# Work item
With both ends included, transcribe exactly the records below from their first line to the line that contains "[Facebook Paylaş] (58, 196)".

[[ Source material, beginning ]]

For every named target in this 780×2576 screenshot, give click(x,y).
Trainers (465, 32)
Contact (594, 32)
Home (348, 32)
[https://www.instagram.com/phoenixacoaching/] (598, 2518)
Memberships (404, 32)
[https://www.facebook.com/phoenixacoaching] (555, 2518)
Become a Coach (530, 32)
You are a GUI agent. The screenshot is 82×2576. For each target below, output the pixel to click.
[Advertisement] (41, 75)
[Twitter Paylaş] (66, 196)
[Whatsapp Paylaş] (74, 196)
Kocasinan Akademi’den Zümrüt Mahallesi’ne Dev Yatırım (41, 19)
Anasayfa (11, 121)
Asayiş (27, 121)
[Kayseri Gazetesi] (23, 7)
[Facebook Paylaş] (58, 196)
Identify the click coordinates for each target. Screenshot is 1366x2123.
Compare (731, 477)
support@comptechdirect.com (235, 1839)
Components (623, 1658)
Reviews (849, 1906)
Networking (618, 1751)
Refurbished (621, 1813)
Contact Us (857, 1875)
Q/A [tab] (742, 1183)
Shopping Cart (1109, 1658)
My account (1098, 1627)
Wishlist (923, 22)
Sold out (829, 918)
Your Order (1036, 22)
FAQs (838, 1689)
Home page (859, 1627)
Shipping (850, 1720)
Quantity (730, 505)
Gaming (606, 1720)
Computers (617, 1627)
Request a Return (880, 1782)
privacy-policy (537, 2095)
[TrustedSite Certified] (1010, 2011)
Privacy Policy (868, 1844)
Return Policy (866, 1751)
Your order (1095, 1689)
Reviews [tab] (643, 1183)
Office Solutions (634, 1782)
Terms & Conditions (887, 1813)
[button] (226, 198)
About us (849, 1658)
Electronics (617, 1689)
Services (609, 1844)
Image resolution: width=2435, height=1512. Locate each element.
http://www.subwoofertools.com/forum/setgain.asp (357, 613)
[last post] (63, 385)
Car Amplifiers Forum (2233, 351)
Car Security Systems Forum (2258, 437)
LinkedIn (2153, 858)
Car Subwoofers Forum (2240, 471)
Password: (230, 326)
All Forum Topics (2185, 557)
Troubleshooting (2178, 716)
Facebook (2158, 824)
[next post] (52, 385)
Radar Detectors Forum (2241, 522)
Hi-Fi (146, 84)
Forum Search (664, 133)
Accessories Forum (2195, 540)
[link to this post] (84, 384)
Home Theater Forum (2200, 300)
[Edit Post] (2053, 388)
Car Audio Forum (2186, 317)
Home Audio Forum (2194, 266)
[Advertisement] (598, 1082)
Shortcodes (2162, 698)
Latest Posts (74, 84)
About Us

[[ Source material, end ]]

# Answer to this exercise
For every named target in this 780×2576 screenshot, give click(x,y).
Trainers (465, 32)
Contact (594, 32)
Home (348, 32)
[https://www.instagram.com/phoenixacoaching/] (598, 2518)
Memberships (404, 32)
[https://www.facebook.com/phoenixacoaching] (555, 2518)
Become a Coach (530, 32)
You are a GUI agent. The screenshot is 82×2576. For each target below, output the pixel to click.
[Advertisement] (41, 75)
[Twitter Paylaş] (66, 196)
[Whatsapp Paylaş] (74, 196)
Kocasinan Akademi’den Zümrüt Mahallesi’ne Dev Yatırım (41, 19)
Anasayfa (11, 121)
Asayiş (27, 121)
[Kayseri Gazetesi] (23, 7)
[Facebook Paylaş] (58, 196)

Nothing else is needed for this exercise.